A advogada ressaltou ainda que a administração da penitenciária pede um prazo de 60 dias para aplicar o exame, o que tornaria a manutenção de Zheng no semiaberto ilegal, já que ele estaria apto para progredir de regime.
Por isso, a defesa pede que o exame seja dispensado e substituído por um simples atestado de boa conduta carcerária emitido pela diretoria do presídio; ou então que seja aplicado em um prazo de até 72 horas (o que não foi atendido).
Caso ele, de fato, seja obrigado a passar pelo exame criminológico, a advogada pediu à Justiça que permita aguardar o prazo em prisão domiciliar.
Os pedidos foram feitos em 12 de janeiro e ainda devem ser analisados pelo Ministério Público de São Paulo (MPSP), bem como pelo magistrado responsável pelo caso.
O Metrópoles não teve sucesso ao contatar Thais Lamas Gabriel, advogada de Zheng.
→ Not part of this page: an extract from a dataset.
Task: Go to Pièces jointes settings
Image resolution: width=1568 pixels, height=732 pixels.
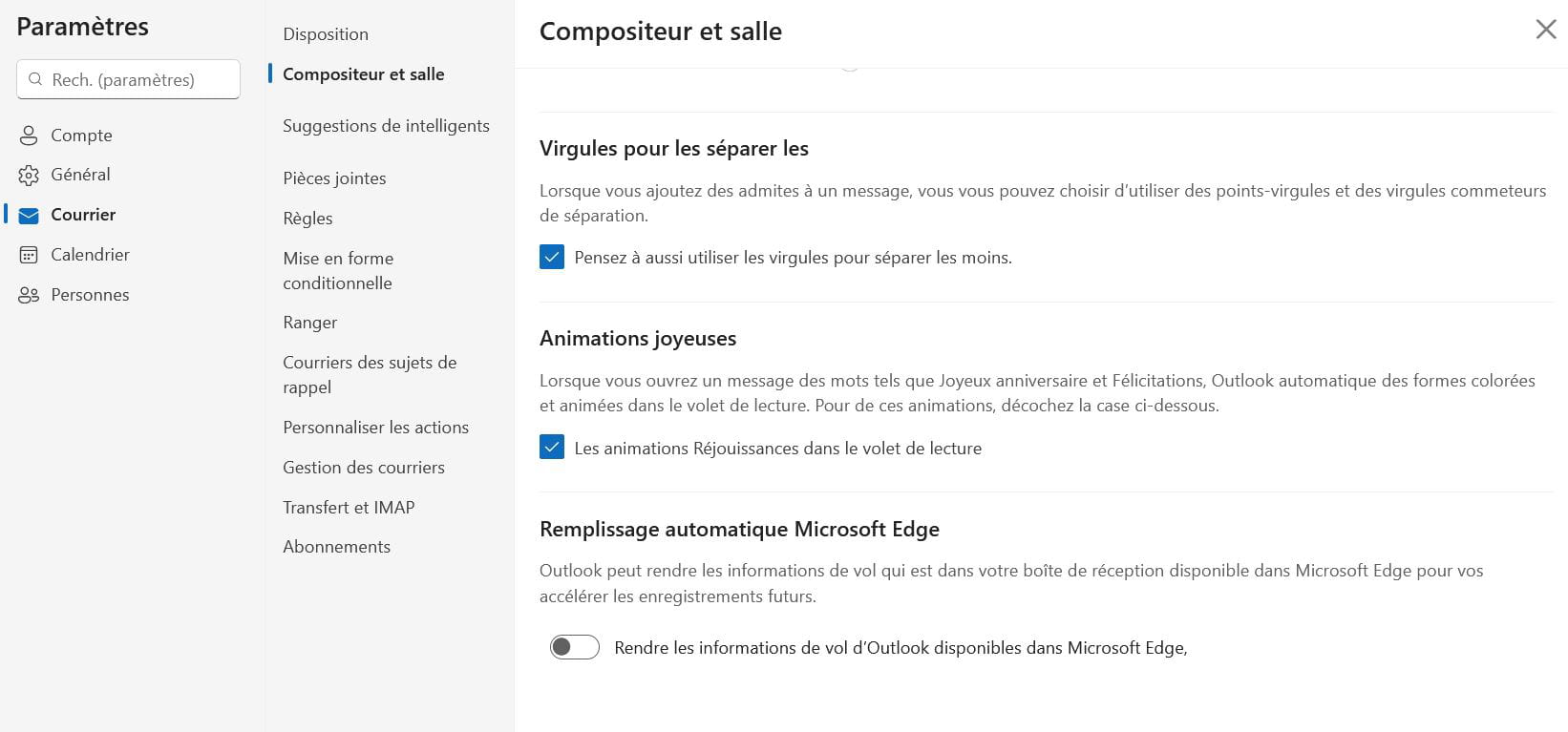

O espaço segue aberto para manifestação.
Quem é Marcos Zheng
O empresário é uma das lideranças da Associação Chinesa do Brasil, e, por meio da entidade, tinha uma vida pública. No passado, teve até reuniões no Palácio dos Bandeirantes — sede do governo paulista. Em uma delas, esteve com banqueiros e empresários em um encontro com o então governador Geraldo Alckmin, hoje vice-presidente da República.
O calvário de Zheng começou em 2020, quando foi preso com armas de grosso calibre e uma carga de 15 mil testes de Covid que, segundo a Polícia Civil de São Paulo, havia sido roubada no Aeroporto de Guarulhos. Em outubro, ele foi condenado a nove anos de prisão em razão desse processo.
Para a Justiça, não ficou provada a história do roubo, mas ainda assim, ele mantinha essa carga de testes sem origem em seu galpão, o que ficou configurado como venda de um produto de origem fraudulenta em meio à pandemia. Solto, anos depois, ele passaria a ser monitorado novamente por investigadores, desta vez, por tráfico de drogas.